* **DATA SECTION**:
<<<<

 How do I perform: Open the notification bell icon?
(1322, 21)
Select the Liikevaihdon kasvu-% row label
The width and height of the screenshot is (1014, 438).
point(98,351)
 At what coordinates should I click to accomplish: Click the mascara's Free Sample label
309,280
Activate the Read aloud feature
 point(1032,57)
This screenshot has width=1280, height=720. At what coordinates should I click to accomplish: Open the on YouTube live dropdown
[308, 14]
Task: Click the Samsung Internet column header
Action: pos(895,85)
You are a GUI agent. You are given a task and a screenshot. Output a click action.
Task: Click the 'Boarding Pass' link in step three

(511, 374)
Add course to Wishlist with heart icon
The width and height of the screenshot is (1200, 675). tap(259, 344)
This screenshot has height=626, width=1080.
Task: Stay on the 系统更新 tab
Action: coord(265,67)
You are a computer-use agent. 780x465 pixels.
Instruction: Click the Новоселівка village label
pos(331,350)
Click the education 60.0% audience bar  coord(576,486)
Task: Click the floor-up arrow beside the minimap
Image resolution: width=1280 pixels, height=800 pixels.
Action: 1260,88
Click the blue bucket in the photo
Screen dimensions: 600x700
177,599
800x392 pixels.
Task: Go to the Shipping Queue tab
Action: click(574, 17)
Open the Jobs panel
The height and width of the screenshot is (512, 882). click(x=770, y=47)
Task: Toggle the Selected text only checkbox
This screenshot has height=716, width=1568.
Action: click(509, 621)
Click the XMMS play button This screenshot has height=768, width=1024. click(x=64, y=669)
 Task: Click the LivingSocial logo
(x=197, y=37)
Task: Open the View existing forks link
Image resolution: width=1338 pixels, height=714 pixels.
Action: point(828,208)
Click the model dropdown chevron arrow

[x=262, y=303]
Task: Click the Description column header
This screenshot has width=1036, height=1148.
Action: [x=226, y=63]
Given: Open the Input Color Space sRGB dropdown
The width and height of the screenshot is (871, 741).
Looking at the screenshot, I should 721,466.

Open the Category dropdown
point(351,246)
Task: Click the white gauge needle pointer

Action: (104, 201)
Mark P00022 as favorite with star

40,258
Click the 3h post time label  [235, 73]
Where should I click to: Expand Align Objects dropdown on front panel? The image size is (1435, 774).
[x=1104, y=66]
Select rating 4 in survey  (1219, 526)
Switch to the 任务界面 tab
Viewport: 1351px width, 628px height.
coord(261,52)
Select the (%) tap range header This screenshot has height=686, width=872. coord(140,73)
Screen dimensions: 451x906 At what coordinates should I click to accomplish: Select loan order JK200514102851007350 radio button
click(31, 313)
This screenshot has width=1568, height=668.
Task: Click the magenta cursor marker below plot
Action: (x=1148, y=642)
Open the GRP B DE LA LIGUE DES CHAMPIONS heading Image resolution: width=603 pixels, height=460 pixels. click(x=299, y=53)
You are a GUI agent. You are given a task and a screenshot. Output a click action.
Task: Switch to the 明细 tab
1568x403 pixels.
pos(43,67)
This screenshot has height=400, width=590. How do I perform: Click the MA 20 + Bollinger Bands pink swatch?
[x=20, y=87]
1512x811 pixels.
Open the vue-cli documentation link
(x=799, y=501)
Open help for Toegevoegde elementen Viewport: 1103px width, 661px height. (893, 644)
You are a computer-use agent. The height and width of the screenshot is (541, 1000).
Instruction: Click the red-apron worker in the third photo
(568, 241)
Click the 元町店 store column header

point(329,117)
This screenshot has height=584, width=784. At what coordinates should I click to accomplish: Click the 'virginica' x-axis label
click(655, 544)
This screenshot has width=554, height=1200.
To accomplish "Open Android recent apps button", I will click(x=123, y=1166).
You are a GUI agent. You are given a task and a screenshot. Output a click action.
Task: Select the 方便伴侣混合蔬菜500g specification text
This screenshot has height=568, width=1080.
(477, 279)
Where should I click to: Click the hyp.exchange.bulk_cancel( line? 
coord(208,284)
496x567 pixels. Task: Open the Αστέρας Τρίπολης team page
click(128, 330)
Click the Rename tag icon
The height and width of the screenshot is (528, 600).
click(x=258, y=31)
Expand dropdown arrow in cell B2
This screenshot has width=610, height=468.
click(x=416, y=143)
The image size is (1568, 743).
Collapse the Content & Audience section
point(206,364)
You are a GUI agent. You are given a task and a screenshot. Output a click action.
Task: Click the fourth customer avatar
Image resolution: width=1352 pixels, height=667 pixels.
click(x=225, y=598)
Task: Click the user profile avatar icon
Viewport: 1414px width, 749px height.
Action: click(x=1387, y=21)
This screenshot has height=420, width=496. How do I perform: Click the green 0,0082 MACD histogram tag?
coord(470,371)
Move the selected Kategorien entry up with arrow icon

>>>>

* **INSTRUCTIONS FOR THE TASK**:
Output an exact copy of the lines beginning at the one that holds "496x567 pixels. Task: Open" and running through the final line of the records.

* **WRITTEN RESPONSE**:
496x567 pixels. Task: Open the Αστέρας Τρίπολης team page
click(128, 330)
Click the Rename tag icon
The height and width of the screenshot is (528, 600).
click(x=258, y=31)
Expand dropdown arrow in cell B2
This screenshot has width=610, height=468.
click(x=416, y=143)
The image size is (1568, 743).
Collapse the Content & Audience section
point(206,364)
You are a GUI agent. You are given a task and a screenshot. Output a click action.
Task: Click the fourth customer avatar
Image resolution: width=1352 pixels, height=667 pixels.
click(x=225, y=598)
Task: Click the user profile avatar icon
Viewport: 1414px width, 749px height.
Action: click(x=1387, y=21)
This screenshot has height=420, width=496. How do I perform: Click the green 0,0082 MACD histogram tag?
coord(470,371)
Move the selected Kategorien entry up with arrow icon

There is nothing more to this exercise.